Gah, so much to respond to in this thread.
I'll get to it, eventually...
No, relative truth is not a coherent concept. Truth is boolean by nature. Still, you're trying to equate our knowledge of the world with only specific true statements. Like, the following can be a true statement: 9999999999/10000000000 B follows A.
Furthermore saying something is true 99% of the time is not the same as saying I am 99% certain that it is true (the first is not possible as you pointed out, but the second is perfectly plausible).
Along your line of reasoning the entire idea of statistics can not exist...
How is this a wall for science? If we believe in the scientific method we can't observe the world around us?! *confused* <--- I assume this is not what you mean. Care to explain it?
No, it's not a valid conclusion. But we're perfectly capable of saying we know absolutely that 9999999999/10000000000 B follows A. We're more interested in working with what we can say rather then what we can't say.
You're sort of contradicting yourself (sort of, bear with me here). You say "
This is not attack against science based on its inability to attain 100% certainty." Then you go on to attack induction and causality, but induction is a line of reasoning which "supports" its conclusions, but does not ensure its truth (again, probability comes to mind, a conclusion with a whole lot of support is more likely (or should I say our certainty of it is more likely) true then a conclusion which has no support or support against it even).

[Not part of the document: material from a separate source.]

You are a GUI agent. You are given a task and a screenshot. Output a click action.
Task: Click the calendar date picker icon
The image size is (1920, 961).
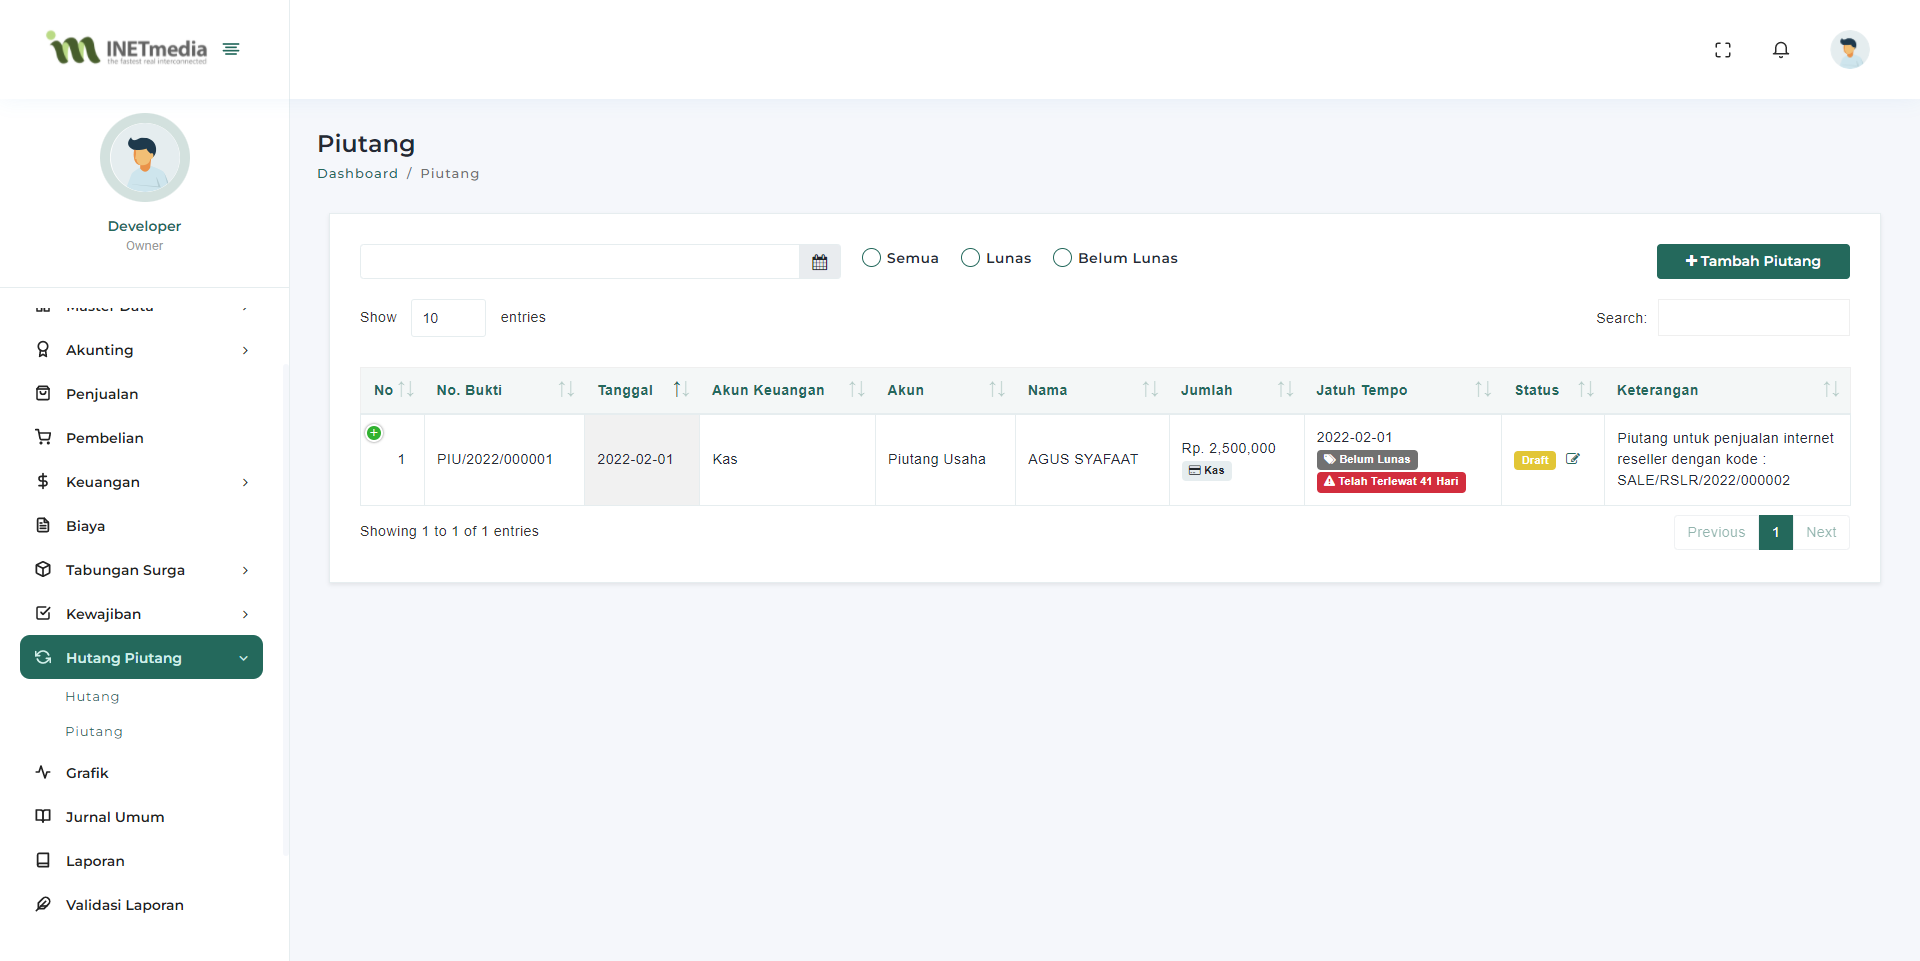(819, 262)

And causality is a self-evident truth. We're not debating whether causality is true or false, whether some A definitely caused some B. We're debating if we can prove a particular A caused a particular B that we have identified.
-blazed
I don't think you understand his issue with induction.
Induction is inherently non-rigorous, by it's very nature it cannot account for the infinite potential non-observed phenomenon.
Your 9999999999/10000000000 times B follows A cannot, by it's very nature account for the 10000000000000000000000 times B did not follow A that you have not observed.
Yes, this does dispute the validity of statistics, but there's a reason why induction is not used in mathematics (the reasoning type, mathematical induction is actually a form of deduction), it cannot prove "for all", it just proves "for the sample".
The philosophy behind science however, is built to account for this issue.
The simple fact is that science does not hold that anything is absolutely proven, the theoretical underpinning of science is the idea of disproving the null hypothesis.
The null is simply "nothing" (whatever "nothing" is relevant, ex all swans are no color), which is in turn replaced by another null hypothesis when a contradiction is observed. That is in turn replaced by another null when a new contradiction is observed.
Take for instance, the statement "all swans are white". It was created inductively when somebody observed swans and only found white ones. Thus the conclusion was that all swans were white which became the null hypothesis.
However, this null was disproved when somebody discovered a black swan. Thus the null was rejected a new null hypothesis was created, "all swans are white or black". If a yellow swan is discovered then the same thing will happen once again.
This is the only was induction can be rigorous, infinite observations. If one observes all possible cases then induction becomes rigorous and therefore valid. Of course, that will never occur, so the net effect is that science is gradually moving closer to the truth by gradually rejecting null as new data contradicts it.
Understand? To deal with the problem of induction being non-valid, science rejected the idea of having the absolute truth in a finite time frame. That's why there are no more "laws of science", ANYTHING can be rejected. Like the law of conservation of energy and the law of conservation of matter were rejected.
PS. Statistics is included in this.
No clue. I personally doubt that there is a better system.
Great commentary on the flaws of science!
The problem is that you are a couple of decades out of date.
The scientific method uses empirical falsification, which is ultimately induction, is it's only rigorous form. It recognizes that induction for any finite number of tests is inherently invalid and therefore continuously looks to reject previous inductive conclusions with new evidence, Ultimately this provides infinite tests which result in induction being rigorous.
Of course, since infinite tests are ultimately impossible over a finite timeframe, this means that science recognizes that any and all of it's conclusions are ALWAYS open to being rejected due to new evidence.